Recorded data

____

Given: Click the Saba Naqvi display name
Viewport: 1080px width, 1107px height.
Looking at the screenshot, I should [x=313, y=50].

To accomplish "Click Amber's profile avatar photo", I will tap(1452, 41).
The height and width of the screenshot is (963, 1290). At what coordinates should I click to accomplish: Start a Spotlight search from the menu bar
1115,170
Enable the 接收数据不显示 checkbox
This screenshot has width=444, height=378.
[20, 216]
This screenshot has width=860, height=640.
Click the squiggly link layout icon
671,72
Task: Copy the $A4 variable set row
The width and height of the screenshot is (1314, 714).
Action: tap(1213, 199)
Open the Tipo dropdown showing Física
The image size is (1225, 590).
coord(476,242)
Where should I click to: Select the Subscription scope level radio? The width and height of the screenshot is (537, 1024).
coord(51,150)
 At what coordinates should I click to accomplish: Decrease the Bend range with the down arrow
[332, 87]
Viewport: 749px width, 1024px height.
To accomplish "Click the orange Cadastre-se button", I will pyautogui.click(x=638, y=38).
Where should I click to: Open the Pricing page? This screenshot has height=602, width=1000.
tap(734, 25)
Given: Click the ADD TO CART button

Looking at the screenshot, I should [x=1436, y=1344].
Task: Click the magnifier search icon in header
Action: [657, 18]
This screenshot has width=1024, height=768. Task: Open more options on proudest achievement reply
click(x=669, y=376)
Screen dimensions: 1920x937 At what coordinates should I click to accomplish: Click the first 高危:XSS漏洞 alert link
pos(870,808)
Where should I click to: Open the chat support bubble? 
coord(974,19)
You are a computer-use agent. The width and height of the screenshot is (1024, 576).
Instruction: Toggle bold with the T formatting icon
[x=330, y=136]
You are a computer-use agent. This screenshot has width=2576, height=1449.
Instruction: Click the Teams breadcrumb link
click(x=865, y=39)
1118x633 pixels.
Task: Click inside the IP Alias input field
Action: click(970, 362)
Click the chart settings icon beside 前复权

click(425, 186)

____

- [Assignment] Look above for the line holding "Viewport: 1080px width, 1107px height.". Print it and every line after it, exactly, through the line holding "Task: Copy the $A4 variable set row".

- [Answer area]
Viewport: 1080px width, 1107px height.
Looking at the screenshot, I should [x=313, y=50].

To accomplish "Click Amber's profile avatar photo", I will tap(1452, 41).
The height and width of the screenshot is (963, 1290). At what coordinates should I click to accomplish: Start a Spotlight search from the menu bar
1115,170
Enable the 接收数据不显示 checkbox
This screenshot has width=444, height=378.
[20, 216]
This screenshot has width=860, height=640.
Click the squiggly link layout icon
671,72
Task: Copy the $A4 variable set row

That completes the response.